## Stated exercise
Rewrite the records from the line containing "This screenshot has width=1515, height=707." through the end of the records, changing "At what coordinates should I click to accomplish:" to "Where should I click to accomplish:" and leaving everything else the same.

^^^^^^^^

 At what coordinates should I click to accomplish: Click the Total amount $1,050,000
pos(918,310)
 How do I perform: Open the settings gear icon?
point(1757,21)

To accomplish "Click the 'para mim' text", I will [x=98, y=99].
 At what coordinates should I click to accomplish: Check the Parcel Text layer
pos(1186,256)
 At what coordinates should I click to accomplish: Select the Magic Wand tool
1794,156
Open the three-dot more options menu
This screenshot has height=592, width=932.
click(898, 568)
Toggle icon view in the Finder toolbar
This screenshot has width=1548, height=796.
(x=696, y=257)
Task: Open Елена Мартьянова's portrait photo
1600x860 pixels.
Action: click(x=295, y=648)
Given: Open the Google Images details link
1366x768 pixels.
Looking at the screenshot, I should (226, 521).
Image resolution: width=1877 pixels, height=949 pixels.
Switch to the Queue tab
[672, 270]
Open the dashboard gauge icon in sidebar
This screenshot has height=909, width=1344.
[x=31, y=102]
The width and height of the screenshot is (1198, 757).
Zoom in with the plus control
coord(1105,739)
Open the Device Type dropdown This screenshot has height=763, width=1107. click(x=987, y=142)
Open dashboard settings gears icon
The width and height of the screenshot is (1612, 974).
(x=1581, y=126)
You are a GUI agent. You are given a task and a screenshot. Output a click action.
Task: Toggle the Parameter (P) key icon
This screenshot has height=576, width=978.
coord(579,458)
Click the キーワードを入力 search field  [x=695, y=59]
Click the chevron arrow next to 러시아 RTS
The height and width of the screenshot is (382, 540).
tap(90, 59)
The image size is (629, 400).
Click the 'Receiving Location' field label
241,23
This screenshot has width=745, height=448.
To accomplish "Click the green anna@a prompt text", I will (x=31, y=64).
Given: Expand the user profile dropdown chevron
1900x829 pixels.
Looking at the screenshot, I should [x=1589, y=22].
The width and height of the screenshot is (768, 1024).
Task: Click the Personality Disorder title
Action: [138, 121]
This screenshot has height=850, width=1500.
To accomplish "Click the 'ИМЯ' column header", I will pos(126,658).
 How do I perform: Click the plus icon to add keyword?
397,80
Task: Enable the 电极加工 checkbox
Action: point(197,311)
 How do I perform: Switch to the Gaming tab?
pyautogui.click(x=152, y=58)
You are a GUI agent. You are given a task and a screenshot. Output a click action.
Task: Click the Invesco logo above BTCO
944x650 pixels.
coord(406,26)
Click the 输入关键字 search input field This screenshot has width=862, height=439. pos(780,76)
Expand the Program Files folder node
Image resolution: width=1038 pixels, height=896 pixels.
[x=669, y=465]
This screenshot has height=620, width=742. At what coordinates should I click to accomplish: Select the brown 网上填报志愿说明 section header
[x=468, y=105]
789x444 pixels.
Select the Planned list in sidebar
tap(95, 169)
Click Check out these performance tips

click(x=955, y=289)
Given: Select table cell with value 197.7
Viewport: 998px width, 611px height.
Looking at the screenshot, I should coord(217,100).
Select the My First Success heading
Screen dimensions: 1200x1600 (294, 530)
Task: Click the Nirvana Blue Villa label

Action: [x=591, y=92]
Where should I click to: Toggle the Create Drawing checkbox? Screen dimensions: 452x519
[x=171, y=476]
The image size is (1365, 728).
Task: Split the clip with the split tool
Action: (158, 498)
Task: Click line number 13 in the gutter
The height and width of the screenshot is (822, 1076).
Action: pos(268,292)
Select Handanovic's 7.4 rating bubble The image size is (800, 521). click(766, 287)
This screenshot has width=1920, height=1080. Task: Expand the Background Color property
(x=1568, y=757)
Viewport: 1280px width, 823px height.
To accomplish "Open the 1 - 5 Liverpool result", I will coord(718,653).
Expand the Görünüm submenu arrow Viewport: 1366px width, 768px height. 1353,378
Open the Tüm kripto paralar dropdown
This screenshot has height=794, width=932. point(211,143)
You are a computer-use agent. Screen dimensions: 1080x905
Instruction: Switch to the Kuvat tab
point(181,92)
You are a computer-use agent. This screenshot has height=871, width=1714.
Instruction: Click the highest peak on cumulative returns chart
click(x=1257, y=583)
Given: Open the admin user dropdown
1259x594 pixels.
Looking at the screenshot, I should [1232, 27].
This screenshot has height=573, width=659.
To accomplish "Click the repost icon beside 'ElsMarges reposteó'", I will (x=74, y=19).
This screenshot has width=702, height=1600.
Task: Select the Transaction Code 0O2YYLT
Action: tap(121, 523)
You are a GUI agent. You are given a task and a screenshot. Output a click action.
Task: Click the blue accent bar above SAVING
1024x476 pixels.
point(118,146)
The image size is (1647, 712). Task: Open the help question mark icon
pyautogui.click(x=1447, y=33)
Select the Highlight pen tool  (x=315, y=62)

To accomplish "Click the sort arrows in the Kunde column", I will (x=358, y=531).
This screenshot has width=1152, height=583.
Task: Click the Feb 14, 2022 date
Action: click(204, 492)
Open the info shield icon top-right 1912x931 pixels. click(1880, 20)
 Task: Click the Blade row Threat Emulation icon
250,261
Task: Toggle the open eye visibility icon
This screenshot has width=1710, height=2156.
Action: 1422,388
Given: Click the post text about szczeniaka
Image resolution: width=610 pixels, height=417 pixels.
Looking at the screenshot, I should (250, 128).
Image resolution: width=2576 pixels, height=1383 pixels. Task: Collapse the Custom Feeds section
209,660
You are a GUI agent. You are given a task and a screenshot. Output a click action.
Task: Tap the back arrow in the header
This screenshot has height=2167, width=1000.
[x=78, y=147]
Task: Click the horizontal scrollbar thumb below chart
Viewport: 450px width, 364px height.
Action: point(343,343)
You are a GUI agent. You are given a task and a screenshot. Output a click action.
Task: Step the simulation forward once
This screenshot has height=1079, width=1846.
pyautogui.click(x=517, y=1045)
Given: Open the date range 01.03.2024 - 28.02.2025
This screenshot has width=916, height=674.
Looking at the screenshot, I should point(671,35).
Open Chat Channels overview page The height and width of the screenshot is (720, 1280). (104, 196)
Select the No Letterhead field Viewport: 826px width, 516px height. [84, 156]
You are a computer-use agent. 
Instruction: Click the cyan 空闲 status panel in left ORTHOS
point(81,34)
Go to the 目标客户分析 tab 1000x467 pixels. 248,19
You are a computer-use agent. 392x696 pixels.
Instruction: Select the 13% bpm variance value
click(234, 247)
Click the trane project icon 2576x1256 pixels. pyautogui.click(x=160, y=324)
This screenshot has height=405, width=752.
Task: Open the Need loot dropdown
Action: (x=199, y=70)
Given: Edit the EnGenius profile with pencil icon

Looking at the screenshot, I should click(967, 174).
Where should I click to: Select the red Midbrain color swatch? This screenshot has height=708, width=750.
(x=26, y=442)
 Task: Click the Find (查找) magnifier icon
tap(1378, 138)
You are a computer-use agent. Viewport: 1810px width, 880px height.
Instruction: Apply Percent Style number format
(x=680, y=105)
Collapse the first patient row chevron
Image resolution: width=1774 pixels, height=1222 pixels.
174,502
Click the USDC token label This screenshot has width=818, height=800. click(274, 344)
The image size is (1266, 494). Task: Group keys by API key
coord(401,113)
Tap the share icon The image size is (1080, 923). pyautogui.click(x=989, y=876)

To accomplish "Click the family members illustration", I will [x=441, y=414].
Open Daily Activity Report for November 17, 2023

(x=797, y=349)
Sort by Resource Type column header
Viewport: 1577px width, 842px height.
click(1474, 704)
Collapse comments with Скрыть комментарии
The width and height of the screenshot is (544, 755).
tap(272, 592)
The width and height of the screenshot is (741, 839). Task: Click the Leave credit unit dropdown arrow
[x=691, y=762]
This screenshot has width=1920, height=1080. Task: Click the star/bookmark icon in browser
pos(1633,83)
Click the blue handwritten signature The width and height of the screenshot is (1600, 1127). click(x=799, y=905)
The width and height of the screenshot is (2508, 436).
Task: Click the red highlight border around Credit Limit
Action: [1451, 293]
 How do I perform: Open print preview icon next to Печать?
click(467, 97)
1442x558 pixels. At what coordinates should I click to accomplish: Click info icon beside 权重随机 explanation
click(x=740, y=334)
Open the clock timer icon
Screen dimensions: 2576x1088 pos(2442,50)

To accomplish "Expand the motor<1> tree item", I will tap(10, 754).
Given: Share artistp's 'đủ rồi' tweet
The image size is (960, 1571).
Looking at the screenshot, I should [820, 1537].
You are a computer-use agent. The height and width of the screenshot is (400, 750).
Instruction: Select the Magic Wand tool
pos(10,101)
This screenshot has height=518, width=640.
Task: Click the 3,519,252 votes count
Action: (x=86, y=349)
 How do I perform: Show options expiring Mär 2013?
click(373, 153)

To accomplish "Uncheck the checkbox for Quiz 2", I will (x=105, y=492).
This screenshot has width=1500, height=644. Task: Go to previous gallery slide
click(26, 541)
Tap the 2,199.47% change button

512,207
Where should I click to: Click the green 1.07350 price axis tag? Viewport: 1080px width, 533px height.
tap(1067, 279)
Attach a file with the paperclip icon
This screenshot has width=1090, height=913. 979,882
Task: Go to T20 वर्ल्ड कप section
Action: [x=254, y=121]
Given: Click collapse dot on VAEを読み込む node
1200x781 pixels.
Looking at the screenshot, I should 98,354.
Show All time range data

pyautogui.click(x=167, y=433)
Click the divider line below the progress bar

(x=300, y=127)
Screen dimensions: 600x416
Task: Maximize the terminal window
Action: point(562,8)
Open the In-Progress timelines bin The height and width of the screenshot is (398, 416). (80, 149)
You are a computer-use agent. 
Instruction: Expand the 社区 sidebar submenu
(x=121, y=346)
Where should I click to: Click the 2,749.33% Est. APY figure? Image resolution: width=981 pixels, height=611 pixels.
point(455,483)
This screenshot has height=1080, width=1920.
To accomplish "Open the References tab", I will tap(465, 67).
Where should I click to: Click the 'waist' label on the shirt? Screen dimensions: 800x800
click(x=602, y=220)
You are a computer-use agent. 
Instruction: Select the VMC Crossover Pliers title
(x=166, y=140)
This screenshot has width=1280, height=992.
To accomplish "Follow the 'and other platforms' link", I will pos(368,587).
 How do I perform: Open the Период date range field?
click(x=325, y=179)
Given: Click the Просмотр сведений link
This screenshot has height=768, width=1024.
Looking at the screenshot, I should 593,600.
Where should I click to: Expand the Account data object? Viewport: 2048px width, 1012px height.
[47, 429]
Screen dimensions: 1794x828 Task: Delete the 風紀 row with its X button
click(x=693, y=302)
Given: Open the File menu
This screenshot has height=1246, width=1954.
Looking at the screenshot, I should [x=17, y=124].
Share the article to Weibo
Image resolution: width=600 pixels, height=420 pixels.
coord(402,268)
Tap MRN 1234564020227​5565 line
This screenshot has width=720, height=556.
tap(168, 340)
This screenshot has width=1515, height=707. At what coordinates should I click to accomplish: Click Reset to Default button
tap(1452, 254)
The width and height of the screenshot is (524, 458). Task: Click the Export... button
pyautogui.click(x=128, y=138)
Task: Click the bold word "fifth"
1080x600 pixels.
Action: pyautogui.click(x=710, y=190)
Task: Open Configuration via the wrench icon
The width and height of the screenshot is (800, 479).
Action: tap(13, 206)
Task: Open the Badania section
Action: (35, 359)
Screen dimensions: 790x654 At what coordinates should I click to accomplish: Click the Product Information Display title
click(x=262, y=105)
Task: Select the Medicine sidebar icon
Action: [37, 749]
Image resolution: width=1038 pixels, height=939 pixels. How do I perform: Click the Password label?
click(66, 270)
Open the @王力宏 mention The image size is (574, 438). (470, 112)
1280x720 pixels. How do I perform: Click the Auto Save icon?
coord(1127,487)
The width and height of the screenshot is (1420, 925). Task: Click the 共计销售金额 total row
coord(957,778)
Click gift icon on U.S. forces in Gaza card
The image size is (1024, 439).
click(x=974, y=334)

^^^^^^^^

## Response to this task
This screenshot has width=1515, height=707. Where should I click to accomplish: Click Reset to Default button
tap(1452, 254)
The width and height of the screenshot is (524, 458). Task: Click the Export... button
pyautogui.click(x=128, y=138)
Task: Click the bold word "fifth"
1080x600 pixels.
Action: pyautogui.click(x=710, y=190)
Task: Open Configuration via the wrench icon
The width and height of the screenshot is (800, 479).
Action: tap(13, 206)
Task: Open the Badania section
Action: (35, 359)
Screen dimensions: 790x654 Where should I click to accomplish: Click the Product Information Display title
click(x=262, y=105)
Task: Select the Medicine sidebar icon
Action: [37, 749]
Image resolution: width=1038 pixels, height=939 pixels. How do I perform: Click the Password label?
click(66, 270)
Open the @王力宏 mention The image size is (574, 438). (470, 112)
1280x720 pixels. How do I perform: Click the Auto Save icon?
coord(1127,487)
The width and height of the screenshot is (1420, 925). Task: Click the 共计销售金额 total row
coord(957,778)
Click gift icon on U.S. forces in Gaza card
The image size is (1024, 439).
click(x=974, y=334)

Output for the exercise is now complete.